REQUEST :: Reproduce the following records line for line, without changing anything.

THE RECORDS ::
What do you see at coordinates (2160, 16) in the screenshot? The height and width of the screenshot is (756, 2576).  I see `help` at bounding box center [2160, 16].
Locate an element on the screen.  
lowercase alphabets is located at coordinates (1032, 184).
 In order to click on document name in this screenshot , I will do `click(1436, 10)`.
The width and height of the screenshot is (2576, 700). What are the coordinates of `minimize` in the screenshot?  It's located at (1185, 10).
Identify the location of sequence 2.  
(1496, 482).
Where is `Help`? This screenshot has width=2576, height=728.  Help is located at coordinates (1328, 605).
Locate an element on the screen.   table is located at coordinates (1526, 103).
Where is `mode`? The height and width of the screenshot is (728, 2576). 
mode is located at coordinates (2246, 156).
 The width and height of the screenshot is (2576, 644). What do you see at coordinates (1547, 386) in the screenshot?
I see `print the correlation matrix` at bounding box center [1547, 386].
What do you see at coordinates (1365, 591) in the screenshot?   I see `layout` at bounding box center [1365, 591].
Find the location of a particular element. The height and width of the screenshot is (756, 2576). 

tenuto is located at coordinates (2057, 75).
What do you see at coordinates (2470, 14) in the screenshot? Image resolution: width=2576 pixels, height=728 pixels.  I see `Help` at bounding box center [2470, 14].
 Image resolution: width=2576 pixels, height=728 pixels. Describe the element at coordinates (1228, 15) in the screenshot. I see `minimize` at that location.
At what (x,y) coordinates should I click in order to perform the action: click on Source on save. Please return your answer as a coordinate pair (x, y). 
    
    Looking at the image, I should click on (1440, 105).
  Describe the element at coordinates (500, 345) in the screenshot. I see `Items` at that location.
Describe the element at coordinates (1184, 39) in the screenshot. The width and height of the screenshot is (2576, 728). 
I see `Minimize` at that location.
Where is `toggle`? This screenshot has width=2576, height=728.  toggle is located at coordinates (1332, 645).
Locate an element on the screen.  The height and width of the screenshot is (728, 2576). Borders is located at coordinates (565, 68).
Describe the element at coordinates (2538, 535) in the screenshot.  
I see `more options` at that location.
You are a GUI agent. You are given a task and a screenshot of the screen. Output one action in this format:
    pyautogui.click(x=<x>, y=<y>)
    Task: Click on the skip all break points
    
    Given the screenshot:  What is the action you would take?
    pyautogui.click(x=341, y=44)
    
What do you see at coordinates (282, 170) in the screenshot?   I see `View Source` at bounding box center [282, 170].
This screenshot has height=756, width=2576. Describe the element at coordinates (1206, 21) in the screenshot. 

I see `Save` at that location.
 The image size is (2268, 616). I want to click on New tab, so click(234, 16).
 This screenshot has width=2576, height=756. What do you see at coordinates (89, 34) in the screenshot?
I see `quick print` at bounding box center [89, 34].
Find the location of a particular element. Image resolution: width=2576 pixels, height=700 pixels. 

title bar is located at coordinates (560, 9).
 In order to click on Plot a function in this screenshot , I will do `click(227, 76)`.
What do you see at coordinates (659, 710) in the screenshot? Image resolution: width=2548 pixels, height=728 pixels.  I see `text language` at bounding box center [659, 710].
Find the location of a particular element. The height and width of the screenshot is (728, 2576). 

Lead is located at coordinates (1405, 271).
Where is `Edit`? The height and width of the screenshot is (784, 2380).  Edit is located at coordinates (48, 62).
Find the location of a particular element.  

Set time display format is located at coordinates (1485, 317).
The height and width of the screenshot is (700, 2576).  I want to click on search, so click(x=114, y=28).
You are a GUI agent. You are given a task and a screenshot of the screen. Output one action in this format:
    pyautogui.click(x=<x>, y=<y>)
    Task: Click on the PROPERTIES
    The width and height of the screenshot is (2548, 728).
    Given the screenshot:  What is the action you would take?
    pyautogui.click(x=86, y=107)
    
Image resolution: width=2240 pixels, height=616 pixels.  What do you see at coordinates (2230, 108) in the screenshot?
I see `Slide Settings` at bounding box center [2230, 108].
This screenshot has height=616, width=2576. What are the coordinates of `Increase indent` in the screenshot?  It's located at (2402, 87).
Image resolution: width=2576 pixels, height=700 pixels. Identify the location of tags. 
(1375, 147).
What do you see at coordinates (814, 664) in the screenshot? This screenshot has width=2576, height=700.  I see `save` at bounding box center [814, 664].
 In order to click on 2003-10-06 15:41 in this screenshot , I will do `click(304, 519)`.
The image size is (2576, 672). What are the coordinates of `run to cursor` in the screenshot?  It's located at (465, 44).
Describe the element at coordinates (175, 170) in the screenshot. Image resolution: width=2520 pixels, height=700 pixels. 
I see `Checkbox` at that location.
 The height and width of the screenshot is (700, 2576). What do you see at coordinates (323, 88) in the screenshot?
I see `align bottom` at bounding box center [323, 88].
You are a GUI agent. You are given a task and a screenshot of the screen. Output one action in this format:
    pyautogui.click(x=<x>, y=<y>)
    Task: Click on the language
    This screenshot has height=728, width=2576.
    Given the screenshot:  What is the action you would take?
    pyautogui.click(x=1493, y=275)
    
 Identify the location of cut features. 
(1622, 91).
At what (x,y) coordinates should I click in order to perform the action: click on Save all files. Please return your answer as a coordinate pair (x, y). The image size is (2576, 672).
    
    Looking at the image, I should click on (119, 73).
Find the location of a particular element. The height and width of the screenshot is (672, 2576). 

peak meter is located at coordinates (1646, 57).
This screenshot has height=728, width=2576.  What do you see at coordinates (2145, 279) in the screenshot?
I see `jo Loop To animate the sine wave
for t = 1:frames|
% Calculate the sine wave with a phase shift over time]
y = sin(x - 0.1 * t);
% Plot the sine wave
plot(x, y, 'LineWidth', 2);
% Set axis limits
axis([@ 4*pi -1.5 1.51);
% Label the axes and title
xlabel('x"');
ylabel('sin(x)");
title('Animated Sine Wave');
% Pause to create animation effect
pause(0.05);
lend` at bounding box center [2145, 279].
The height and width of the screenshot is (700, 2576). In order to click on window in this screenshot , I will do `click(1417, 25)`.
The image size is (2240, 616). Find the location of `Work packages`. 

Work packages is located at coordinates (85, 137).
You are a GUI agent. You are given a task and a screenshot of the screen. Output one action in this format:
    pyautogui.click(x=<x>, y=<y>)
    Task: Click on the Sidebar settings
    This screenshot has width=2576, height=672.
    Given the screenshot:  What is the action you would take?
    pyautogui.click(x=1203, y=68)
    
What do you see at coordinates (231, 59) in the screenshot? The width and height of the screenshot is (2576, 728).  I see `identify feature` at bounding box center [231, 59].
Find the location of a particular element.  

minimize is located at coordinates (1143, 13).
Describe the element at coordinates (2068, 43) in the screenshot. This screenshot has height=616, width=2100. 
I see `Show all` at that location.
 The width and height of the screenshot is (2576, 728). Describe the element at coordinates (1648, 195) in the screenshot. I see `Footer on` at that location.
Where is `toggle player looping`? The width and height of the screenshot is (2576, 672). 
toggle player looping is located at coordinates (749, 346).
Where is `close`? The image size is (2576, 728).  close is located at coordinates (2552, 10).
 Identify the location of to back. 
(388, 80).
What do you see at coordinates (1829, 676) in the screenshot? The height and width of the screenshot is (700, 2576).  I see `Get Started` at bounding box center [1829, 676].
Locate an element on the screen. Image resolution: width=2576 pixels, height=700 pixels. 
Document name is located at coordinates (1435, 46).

THE OUTPUT ::
What do you see at coordinates (2160, 16) in the screenshot? The height and width of the screenshot is (756, 2576).  I see `help` at bounding box center [2160, 16].
Locate an element on the screen.  
lowercase alphabets is located at coordinates (1032, 184).
 In order to click on document name in this screenshot , I will do `click(1436, 10)`.
The width and height of the screenshot is (2576, 700). What are the coordinates of `minimize` in the screenshot?  It's located at (1185, 10).
Identify the location of sequence 2.  
(1496, 482).
Where is `Help`? This screenshot has width=2576, height=728.  Help is located at coordinates (1328, 605).
Locate an element on the screen.   table is located at coordinates (1526, 103).
Where is `mode`? The height and width of the screenshot is (728, 2576). 
mode is located at coordinates (2246, 156).
 The width and height of the screenshot is (2576, 644). What do you see at coordinates (1547, 386) in the screenshot?
I see `print the correlation matrix` at bounding box center [1547, 386].
What do you see at coordinates (1365, 591) in the screenshot?   I see `layout` at bounding box center [1365, 591].
Find the location of a particular element. The height and width of the screenshot is (756, 2576). 

tenuto is located at coordinates (2057, 75).
What do you see at coordinates (2470, 14) in the screenshot? Image resolution: width=2576 pixels, height=728 pixels.  I see `Help` at bounding box center [2470, 14].
 Image resolution: width=2576 pixels, height=728 pixels. Describe the element at coordinates (1228, 15) in the screenshot. I see `minimize` at that location.
At what (x,y) coordinates should I click in order to perform the action: click on Source on save. Please return your answer as a coordinate pair (x, y). 
    
    Looking at the image, I should click on (1440, 105).
  Describe the element at coordinates (500, 345) in the screenshot. I see `Items` at that location.
Describe the element at coordinates (1184, 39) in the screenshot. The width and height of the screenshot is (2576, 728). 
I see `Minimize` at that location.
Where is `toggle`? This screenshot has width=2576, height=728.  toggle is located at coordinates (1332, 645).
Locate an element on the screen.  The height and width of the screenshot is (728, 2576). Borders is located at coordinates (565, 68).
Describe the element at coordinates (2538, 535) in the screenshot.  
I see `more options` at that location.
You are a GUI agent. You are given a task and a screenshot of the screen. Output one action in this format:
    pyautogui.click(x=<x>, y=<y>)
    Task: Click on the skip all break points
    
    Given the screenshot:  What is the action you would take?
    pyautogui.click(x=341, y=44)
    
What do you see at coordinates (282, 170) in the screenshot?   I see `View Source` at bounding box center [282, 170].
This screenshot has height=756, width=2576. Describe the element at coordinates (1206, 21) in the screenshot. 

I see `Save` at that location.
 The image size is (2268, 616). I want to click on New tab, so click(234, 16).
 This screenshot has width=2576, height=756. What do you see at coordinates (89, 34) in the screenshot?
I see `quick print` at bounding box center [89, 34].
Find the location of a particular element. Image resolution: width=2576 pixels, height=700 pixels. 

title bar is located at coordinates (560, 9).
 In order to click on Plot a function in this screenshot , I will do `click(227, 76)`.
What do you see at coordinates (659, 710) in the screenshot? Image resolution: width=2548 pixels, height=728 pixels.  I see `text language` at bounding box center [659, 710].
Find the location of a particular element. The height and width of the screenshot is (728, 2576). 

Lead is located at coordinates (1405, 271).
Where is `Edit`? The height and width of the screenshot is (784, 2380).  Edit is located at coordinates (48, 62).
Find the location of a particular element.  

Set time display format is located at coordinates (1485, 317).
The height and width of the screenshot is (700, 2576).  I want to click on search, so click(x=114, y=28).
You are a GUI agent. You are given a task and a screenshot of the screen. Output one action in this format:
    pyautogui.click(x=<x>, y=<y>)
    Task: Click on the PROPERTIES
    The width and height of the screenshot is (2548, 728).
    Given the screenshot:  What is the action you would take?
    pyautogui.click(x=86, y=107)
    
Image resolution: width=2240 pixels, height=616 pixels.  What do you see at coordinates (2230, 108) in the screenshot?
I see `Slide Settings` at bounding box center [2230, 108].
This screenshot has height=616, width=2576. What are the coordinates of `Increase indent` in the screenshot?  It's located at (2402, 87).
Image resolution: width=2576 pixels, height=700 pixels. Identify the location of tags. 
(1375, 147).
What do you see at coordinates (814, 664) in the screenshot? This screenshot has width=2576, height=700.  I see `save` at bounding box center [814, 664].
 In order to click on 2003-10-06 15:41 in this screenshot , I will do `click(304, 519)`.
The image size is (2576, 672). What are the coordinates of `run to cursor` in the screenshot?  It's located at (465, 44).
Describe the element at coordinates (175, 170) in the screenshot. Image resolution: width=2520 pixels, height=700 pixels. 
I see `Checkbox` at that location.
 The height and width of the screenshot is (700, 2576). What do you see at coordinates (323, 88) in the screenshot?
I see `align bottom` at bounding box center [323, 88].
You are a GUI agent. You are given a task and a screenshot of the screen. Output one action in this format:
    pyautogui.click(x=<x>, y=<y>)
    Task: Click on the language
    This screenshot has height=728, width=2576.
    Given the screenshot:  What is the action you would take?
    pyautogui.click(x=1493, y=275)
    
 Identify the location of cut features. 
(1622, 91).
At what (x,y) coordinates should I click in order to perform the action: click on Save all files. Please return your answer as a coordinate pair (x, y). The image size is (2576, 672).
    
    Looking at the image, I should click on (119, 73).
Find the location of a particular element. The height and width of the screenshot is (672, 2576). 

peak meter is located at coordinates (1646, 57).
This screenshot has height=728, width=2576.  What do you see at coordinates (2145, 279) in the screenshot?
I see `jo Loop To animate the sine wave
for t = 1:frames|
% Calculate the sine wave with a phase shift over time]
y = sin(x - 0.1 * t);
% Plot the sine wave
plot(x, y, 'LineWidth', 2);
% Set axis limits
axis([@ 4*pi -1.5 1.51);
% Label the axes and title
xlabel('x"');
ylabel('sin(x)");
title('Animated Sine Wave');
% Pause to create animation effect
pause(0.05);
lend` at bounding box center [2145, 279].
The height and width of the screenshot is (700, 2576). In order to click on window in this screenshot , I will do `click(1417, 25)`.
The image size is (2240, 616). Find the location of `Work packages`. 

Work packages is located at coordinates (85, 137).
You are a GUI agent. You are given a task and a screenshot of the screen. Output one action in this format:
    pyautogui.click(x=<x>, y=<y>)
    Task: Click on the Sidebar settings
    This screenshot has width=2576, height=672.
    Given the screenshot:  What is the action you would take?
    pyautogui.click(x=1203, y=68)
    
What do you see at coordinates (231, 59) in the screenshot? The width and height of the screenshot is (2576, 728).  I see `identify feature` at bounding box center [231, 59].
Find the location of a particular element.  

minimize is located at coordinates (1143, 13).
Describe the element at coordinates (2068, 43) in the screenshot. This screenshot has height=616, width=2100. 
I see `Show all` at that location.
 The width and height of the screenshot is (2576, 728). Describe the element at coordinates (1648, 195) in the screenshot. I see `Footer on` at that location.
Where is `toggle player looping`? The width and height of the screenshot is (2576, 672). 
toggle player looping is located at coordinates (749, 346).
Where is `close`? The image size is (2576, 728).  close is located at coordinates (2552, 10).
 Identify the location of to back. 
(388, 80).
What do you see at coordinates (1829, 676) in the screenshot? The height and width of the screenshot is (700, 2576).  I see `Get Started` at bounding box center [1829, 676].
Locate an element on the screen. Image resolution: width=2576 pixels, height=700 pixels. 
Document name is located at coordinates (1435, 46).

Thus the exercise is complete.